University of Technology Sydney

84911 Advanced Manufacturing Technology

Warning: The information on this page is indicative. The subject outline for a particular session, location and mode of offering is the authoritative source of all information about the subject for that offering. Required texts, recommended texts and references in particular are likely to change. Students will be provided with a subject outline once they enrol in the subject.

Subject handbook information prior to 2025 is available in the Archives.

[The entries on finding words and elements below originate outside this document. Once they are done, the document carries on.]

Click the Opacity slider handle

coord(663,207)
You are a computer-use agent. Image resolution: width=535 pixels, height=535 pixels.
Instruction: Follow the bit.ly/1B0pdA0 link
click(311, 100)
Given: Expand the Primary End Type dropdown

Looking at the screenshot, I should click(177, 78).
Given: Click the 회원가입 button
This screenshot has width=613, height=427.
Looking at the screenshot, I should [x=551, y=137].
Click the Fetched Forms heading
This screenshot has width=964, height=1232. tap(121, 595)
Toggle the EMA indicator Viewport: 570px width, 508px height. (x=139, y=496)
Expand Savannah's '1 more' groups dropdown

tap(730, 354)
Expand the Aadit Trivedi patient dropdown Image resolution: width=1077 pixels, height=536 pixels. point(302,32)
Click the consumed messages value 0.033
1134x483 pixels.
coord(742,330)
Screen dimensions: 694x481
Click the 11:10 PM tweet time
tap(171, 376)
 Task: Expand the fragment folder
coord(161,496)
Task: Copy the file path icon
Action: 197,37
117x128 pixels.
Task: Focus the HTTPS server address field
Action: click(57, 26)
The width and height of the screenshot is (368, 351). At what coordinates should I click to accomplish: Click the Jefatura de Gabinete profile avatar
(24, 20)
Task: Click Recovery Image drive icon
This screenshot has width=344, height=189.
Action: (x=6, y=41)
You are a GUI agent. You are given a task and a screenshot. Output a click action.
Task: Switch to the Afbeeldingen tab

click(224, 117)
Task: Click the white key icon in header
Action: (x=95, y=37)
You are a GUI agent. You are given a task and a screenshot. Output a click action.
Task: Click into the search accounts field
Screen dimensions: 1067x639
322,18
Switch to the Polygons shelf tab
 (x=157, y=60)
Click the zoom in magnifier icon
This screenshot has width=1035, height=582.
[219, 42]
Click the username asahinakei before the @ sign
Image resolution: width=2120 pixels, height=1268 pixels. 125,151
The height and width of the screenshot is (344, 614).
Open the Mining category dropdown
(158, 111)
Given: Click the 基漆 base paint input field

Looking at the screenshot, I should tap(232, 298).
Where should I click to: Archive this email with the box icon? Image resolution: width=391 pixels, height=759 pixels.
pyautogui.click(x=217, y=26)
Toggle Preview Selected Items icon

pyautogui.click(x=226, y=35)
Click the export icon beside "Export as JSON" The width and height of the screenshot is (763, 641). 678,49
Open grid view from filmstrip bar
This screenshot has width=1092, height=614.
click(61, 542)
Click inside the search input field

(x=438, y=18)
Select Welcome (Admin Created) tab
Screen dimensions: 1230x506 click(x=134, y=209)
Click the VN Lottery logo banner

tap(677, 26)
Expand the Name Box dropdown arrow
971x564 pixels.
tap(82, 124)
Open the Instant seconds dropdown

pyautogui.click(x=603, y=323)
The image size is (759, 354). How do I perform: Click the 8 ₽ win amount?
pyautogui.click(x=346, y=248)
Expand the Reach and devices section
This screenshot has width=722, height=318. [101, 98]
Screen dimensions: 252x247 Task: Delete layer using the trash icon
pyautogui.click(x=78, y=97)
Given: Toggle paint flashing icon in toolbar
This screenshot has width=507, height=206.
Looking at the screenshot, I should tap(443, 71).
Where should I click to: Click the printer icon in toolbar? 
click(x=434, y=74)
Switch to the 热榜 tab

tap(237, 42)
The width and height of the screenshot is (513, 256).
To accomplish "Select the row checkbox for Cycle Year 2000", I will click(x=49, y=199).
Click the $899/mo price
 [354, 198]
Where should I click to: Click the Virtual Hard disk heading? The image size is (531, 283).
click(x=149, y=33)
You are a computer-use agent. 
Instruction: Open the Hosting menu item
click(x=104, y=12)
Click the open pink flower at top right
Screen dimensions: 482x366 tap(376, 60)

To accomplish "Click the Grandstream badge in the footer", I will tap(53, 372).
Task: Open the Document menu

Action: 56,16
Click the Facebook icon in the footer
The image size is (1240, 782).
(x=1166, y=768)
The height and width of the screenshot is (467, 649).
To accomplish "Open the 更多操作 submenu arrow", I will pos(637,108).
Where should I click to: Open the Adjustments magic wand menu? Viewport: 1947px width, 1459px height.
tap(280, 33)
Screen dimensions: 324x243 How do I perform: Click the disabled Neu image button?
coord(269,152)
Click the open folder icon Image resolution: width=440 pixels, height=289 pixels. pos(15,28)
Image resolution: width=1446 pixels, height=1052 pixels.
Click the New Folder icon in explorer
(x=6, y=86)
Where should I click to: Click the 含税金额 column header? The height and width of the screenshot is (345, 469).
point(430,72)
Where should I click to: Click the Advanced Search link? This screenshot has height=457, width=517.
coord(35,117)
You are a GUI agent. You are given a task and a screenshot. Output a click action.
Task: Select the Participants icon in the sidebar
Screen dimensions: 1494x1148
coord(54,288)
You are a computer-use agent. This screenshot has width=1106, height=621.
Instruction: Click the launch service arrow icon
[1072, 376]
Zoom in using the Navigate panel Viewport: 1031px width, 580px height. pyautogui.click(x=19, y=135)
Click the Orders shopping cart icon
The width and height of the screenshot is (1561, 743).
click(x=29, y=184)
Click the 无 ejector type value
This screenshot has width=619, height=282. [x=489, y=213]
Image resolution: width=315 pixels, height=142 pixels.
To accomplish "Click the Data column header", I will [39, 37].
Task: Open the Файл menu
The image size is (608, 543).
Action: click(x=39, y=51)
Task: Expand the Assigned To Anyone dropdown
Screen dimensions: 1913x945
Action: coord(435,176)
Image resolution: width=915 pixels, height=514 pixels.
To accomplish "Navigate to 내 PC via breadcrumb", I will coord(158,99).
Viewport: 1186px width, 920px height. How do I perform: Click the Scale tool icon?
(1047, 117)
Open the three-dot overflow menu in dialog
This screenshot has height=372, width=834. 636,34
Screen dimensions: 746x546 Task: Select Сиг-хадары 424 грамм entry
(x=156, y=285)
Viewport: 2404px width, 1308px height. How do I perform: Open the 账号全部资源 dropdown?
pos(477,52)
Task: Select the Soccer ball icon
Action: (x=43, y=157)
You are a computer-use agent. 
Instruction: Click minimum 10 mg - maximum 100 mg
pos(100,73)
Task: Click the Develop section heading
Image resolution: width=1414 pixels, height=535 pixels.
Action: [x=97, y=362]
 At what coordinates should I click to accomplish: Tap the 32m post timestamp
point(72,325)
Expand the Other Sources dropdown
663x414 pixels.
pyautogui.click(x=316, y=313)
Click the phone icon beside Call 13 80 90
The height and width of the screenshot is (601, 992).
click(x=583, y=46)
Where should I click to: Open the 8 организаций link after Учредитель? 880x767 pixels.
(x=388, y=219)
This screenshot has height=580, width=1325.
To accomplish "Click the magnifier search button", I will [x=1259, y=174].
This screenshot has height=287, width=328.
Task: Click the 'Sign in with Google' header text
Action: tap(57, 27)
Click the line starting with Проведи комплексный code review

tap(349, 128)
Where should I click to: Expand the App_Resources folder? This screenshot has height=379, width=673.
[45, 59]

UTS: Design, Architecture and Building: Design
Credit points: 6 cp

Subject level:

Undergraduate

Result type: Grade and marks

Requisite(s): 84711 User-centred Design OR 84712 Product Engineering

Description

Since the turn of the century there has been a burgeoning in the development of radically new manufacturing processes and associated digital technologies. These are significant because they provide a shift in paradigm that disrupts established practices. For the designers of the future, changes to the nature of work and the organisation of industry have the potential to impact their role and the relationships they have with the products, consumers and producers. This subject provides students with the opportunity to learn first-hand the potential of new manufacturing technology, and to explore the change to business models, production systems and the design of products; in order to be more effectively prepared for a future in product design.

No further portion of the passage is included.